▸ **Excerpt provided**:
· · · ·
Paycheck Protection Program (PPP) loan recipients may soon have yet another form to complete to be eligible for loan forgiveness. On October 26, the SBA published a 30-day notice for comments in the Federal Register, which included two “loan necessity questionnaires”: SBA Form 3509, which targets for-profit borrowers, and SBA Form 3510, which impacts nonprofit borrowers.
These forms are meant to be used as a review of the good faith certification borrowers made when they first applied for their PPP loan. Currently, the forms are under review and open for comments. Once the comment period closes around Thanksgiving, the Office of Management and Budget will review, make any adjustments they deem necessary and then release the forms. At that time, lenders will be able to begin sending applicable borrowers the questionnaire, which will have to be completed and returned within 10 business days of receipt so lenders can upload it to the SBA portal.
Who Might Need to Complete a PPP Loan Necessity Questionnaire?
While PPP loan applications already included a good faith certification that economic uncertainty made the loan necessary to support ongoing operations, per the SBA, the questionnaire is meant to “maximize program integrity and protect taxpayer resources” by reviewing this good faith certification.
· · · ·
▸ **Data listing**:
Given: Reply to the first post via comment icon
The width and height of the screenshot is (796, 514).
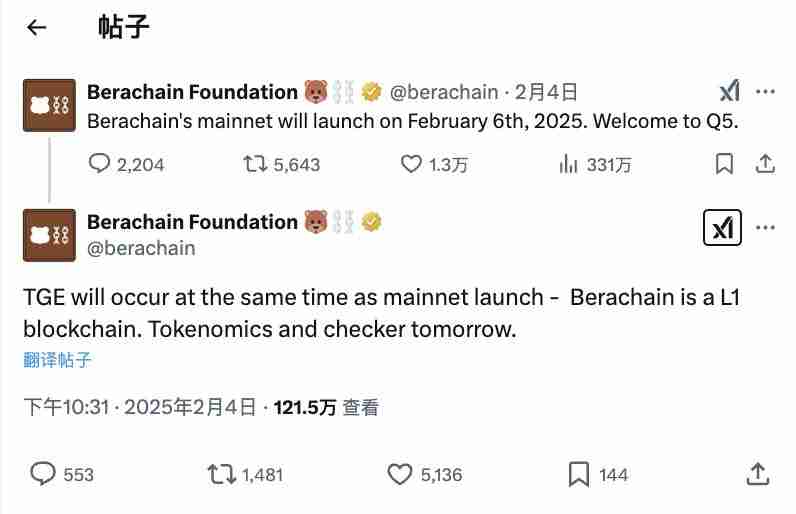Looking at the screenshot, I should pos(100,164).
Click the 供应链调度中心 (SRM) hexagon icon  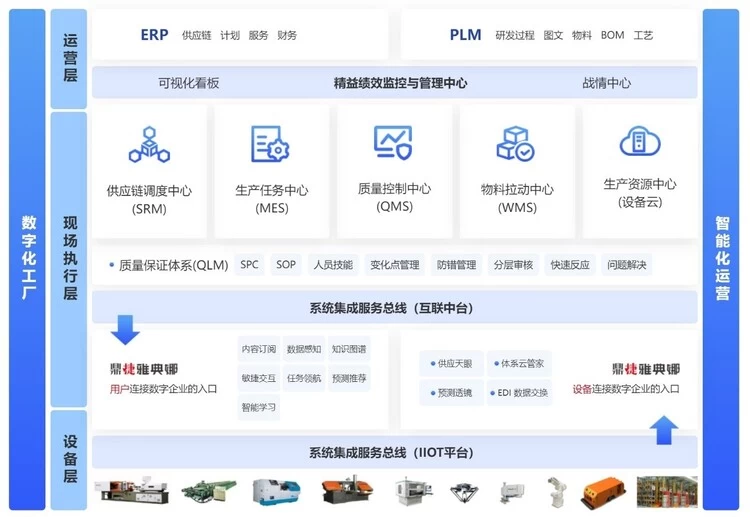149,145
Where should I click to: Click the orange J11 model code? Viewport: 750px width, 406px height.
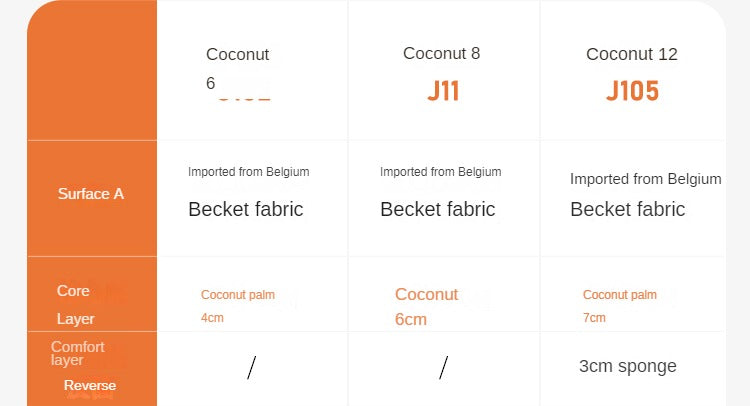click(443, 91)

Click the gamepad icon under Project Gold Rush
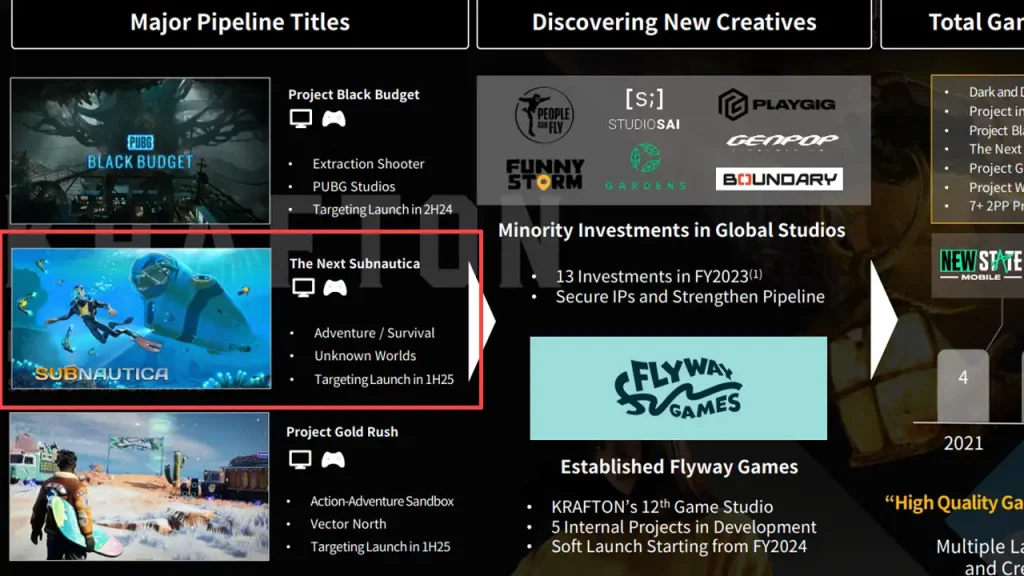(x=333, y=459)
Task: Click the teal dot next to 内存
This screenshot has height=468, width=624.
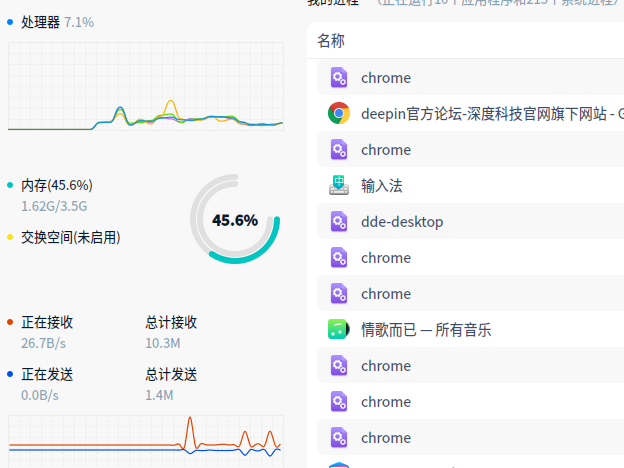Action: 10,185
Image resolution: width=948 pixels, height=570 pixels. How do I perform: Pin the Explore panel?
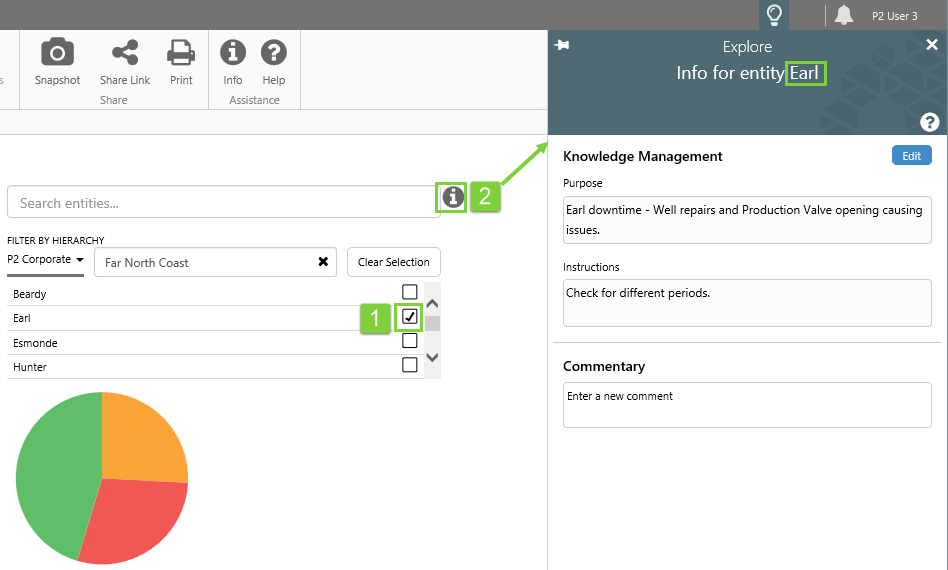point(562,45)
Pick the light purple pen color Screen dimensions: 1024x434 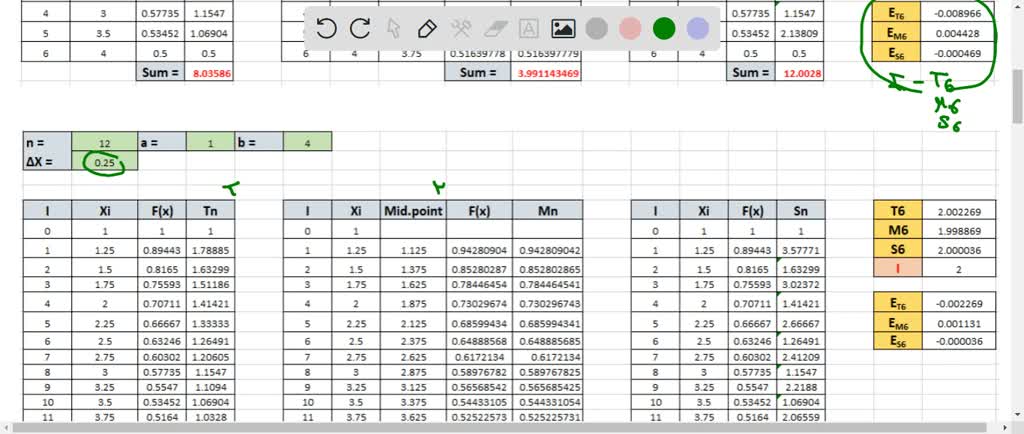[x=698, y=29]
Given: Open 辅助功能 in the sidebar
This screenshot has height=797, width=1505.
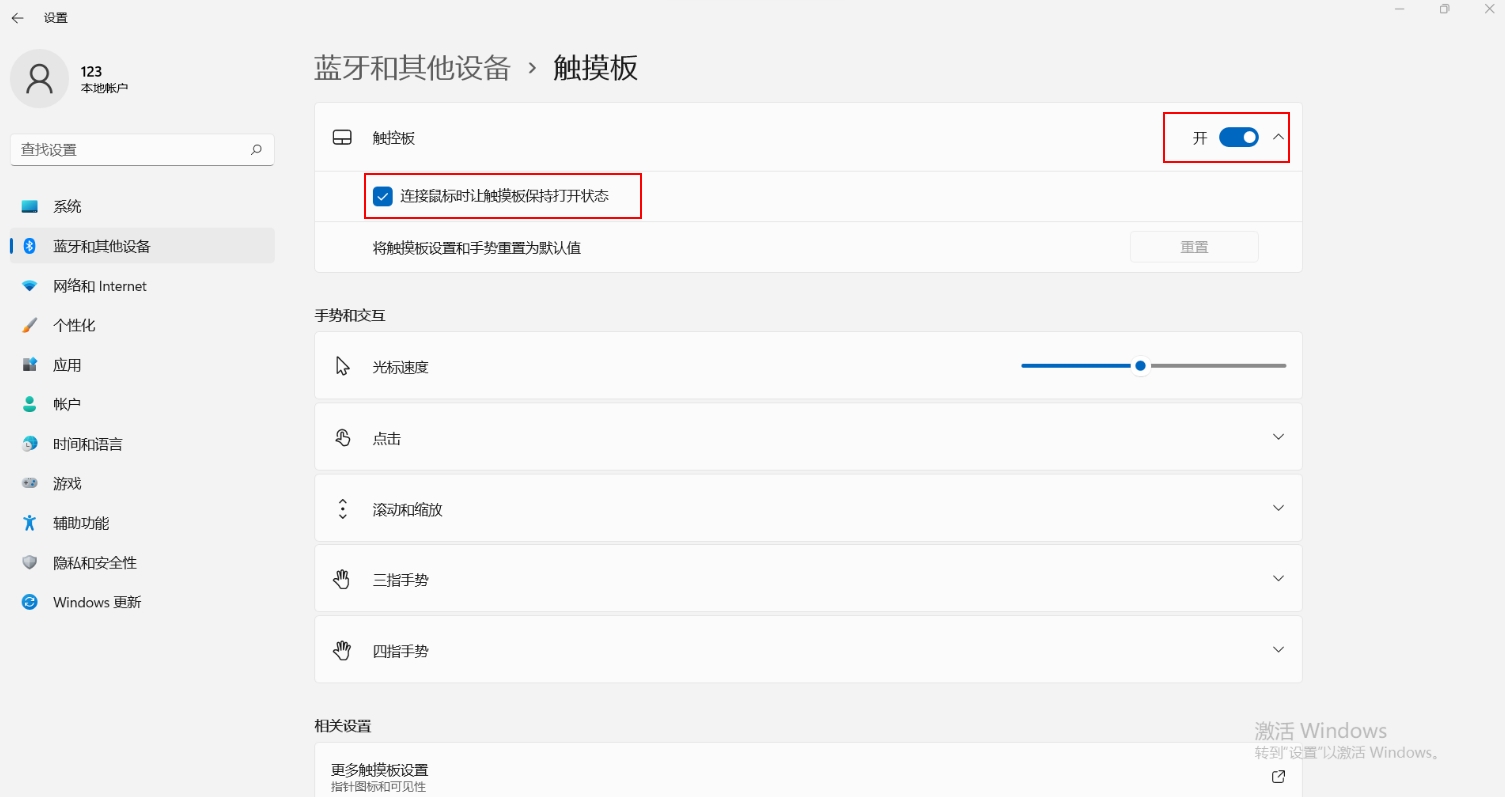Looking at the screenshot, I should click(81, 523).
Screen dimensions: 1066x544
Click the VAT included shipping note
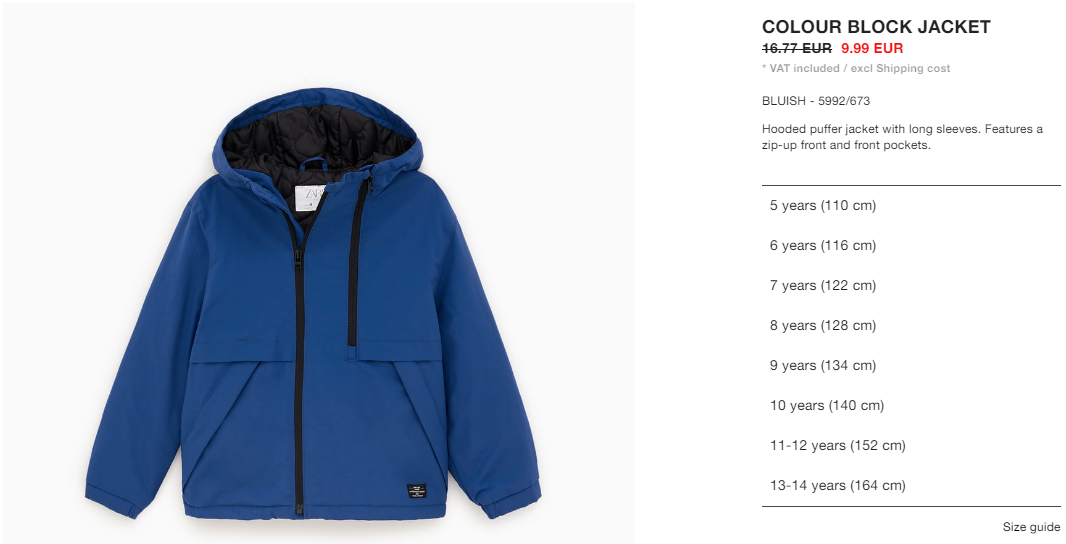tap(856, 68)
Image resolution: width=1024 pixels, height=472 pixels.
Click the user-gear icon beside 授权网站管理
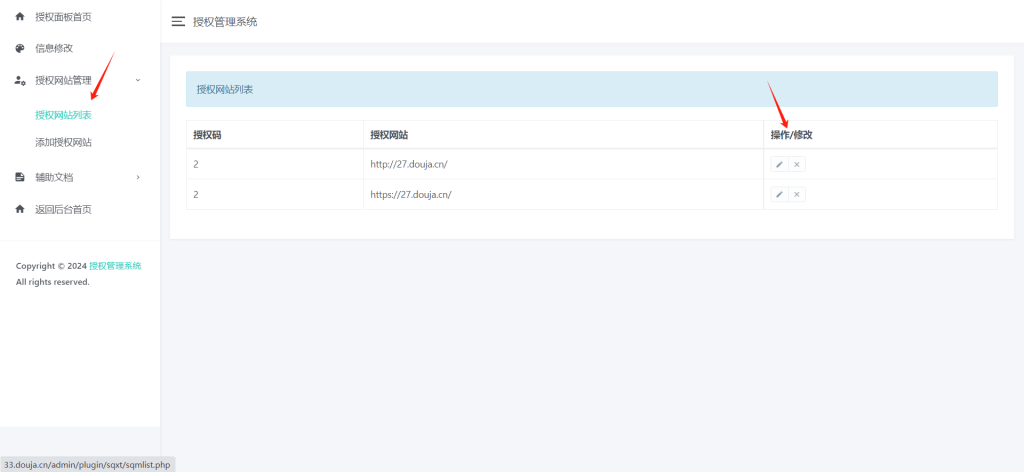[20, 80]
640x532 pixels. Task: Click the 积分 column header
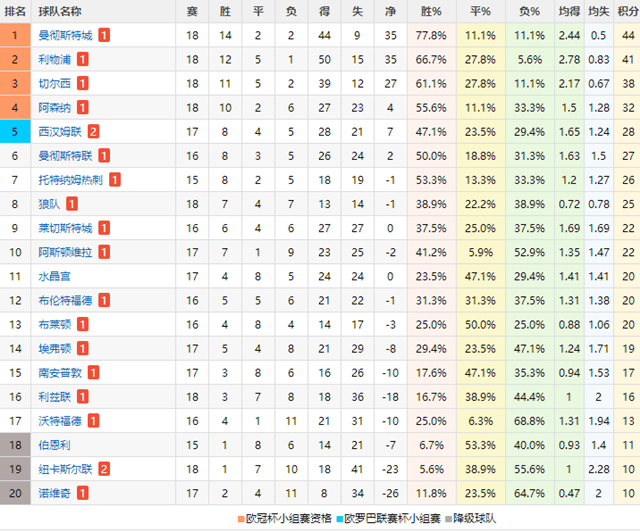pos(628,11)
· · · ·
Reproduce the full passage about PPP loan necessity questionnaires from above, word for word.

Paycheck Protection Program (PPP) loan recipients may soon have yet another form to complete to be eligible for loan forgiveness. On October 26, the SBA published a 30-day notice for comments in the Federal Register, which included two “loan necessity questionnaires”: SBA Form 3509, which targets for-profit borrowers, and SBA Form 3510, which impacts nonprofit borrowers.
These forms are meant to be used as a review of the good faith certification borrowers made when they first applied for their PPP loan. Currently, the forms are under review and open for comments. Once the comment period closes around Thanksgiving, the Office of Management and Budget will review, make any adjustments they deem necessary and then release the forms. At that time, lenders will be able to begin sending applicable borrowers the questionnaire, which will have to be completed and returned within 10 business days of receipt so lenders can upload it to the SBA portal.
Who Might Need to Complete a PPP Loan Necessity Questionnaire?
While PPP loan applications already included a good faith certification that economic uncertainty made the loan necessary to support ongoing operations, per the SBA, the questionnaire is meant to “maximize program integrity and protect taxpayer resources” by reviewing this good faith certification.